(Data items)
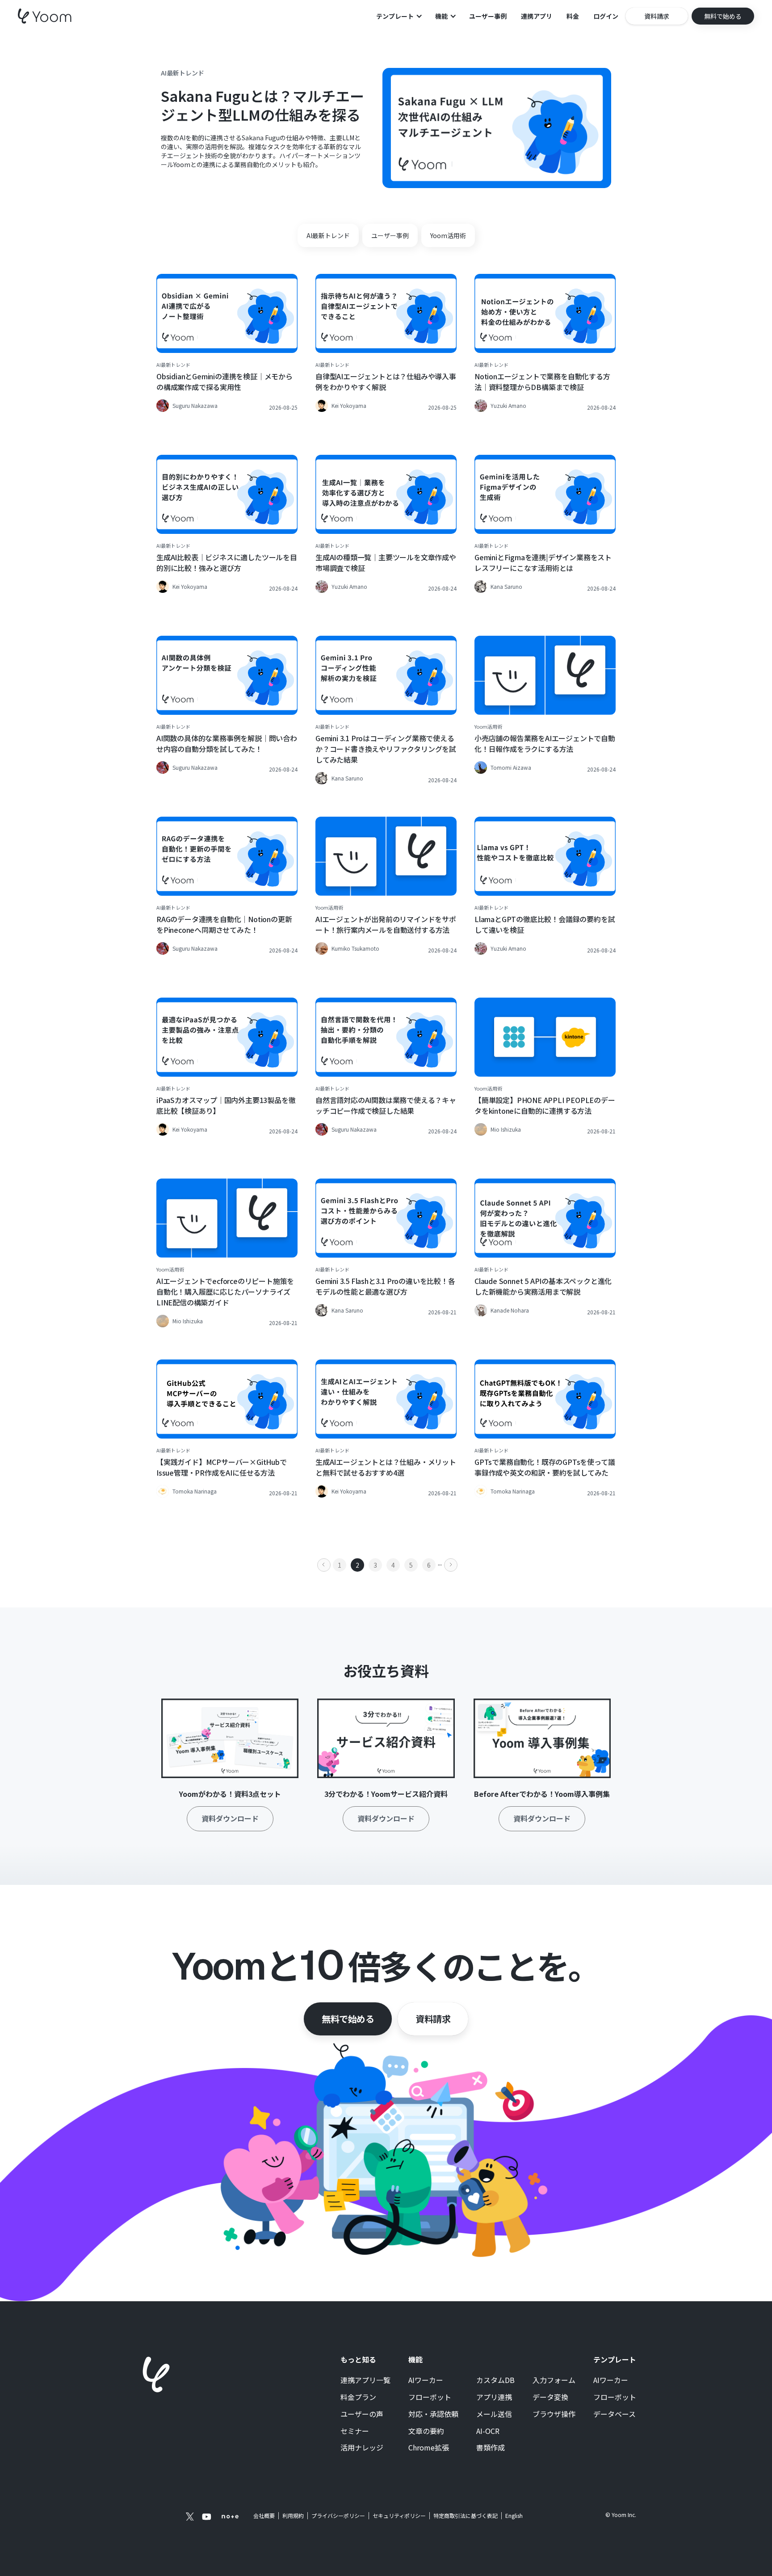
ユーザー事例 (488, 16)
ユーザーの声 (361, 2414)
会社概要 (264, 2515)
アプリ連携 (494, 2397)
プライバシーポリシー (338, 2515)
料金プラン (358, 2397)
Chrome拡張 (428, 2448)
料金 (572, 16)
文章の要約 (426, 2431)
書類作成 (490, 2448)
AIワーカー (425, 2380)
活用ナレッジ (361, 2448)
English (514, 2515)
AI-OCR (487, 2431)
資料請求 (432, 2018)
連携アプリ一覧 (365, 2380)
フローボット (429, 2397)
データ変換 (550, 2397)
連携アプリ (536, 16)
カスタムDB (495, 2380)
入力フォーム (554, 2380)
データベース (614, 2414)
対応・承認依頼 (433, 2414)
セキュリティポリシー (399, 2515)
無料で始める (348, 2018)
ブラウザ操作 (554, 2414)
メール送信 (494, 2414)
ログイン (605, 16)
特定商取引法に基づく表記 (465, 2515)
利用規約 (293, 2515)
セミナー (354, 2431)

...

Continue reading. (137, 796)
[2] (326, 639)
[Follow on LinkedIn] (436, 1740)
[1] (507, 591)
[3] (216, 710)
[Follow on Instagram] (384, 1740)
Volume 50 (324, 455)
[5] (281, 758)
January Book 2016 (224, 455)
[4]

◆ EXERCISE
Return a word-for-word copy of the lines above from the one holding "プライバシーポリシー (338, 2515)" through the one holding "ログイン (605, 16)", with both of them included and nothing besides.

◆ ANSWER SPACE
プライバシーポリシー (338, 2515)
料金プラン (358, 2397)
Chrome拡張 (428, 2448)
料金 (572, 16)
文章の要約 (426, 2431)
書類作成 (490, 2448)
AIワーカー (425, 2380)
活用ナレッジ (361, 2448)
English (514, 2515)
AI-OCR (487, 2431)
資料請求 (432, 2018)
連携アプリ一覧 (365, 2380)
フローボット (429, 2397)
データ変換 (550, 2397)
連携アプリ (536, 16)
カスタムDB (495, 2380)
入力フォーム (554, 2380)
データベース (614, 2414)
対応・承認依頼 (433, 2414)
セキュリティポリシー (399, 2515)
無料で始める (348, 2018)
ブラウザ操作 (554, 2414)
メール送信 (494, 2414)
ログイン (605, 16)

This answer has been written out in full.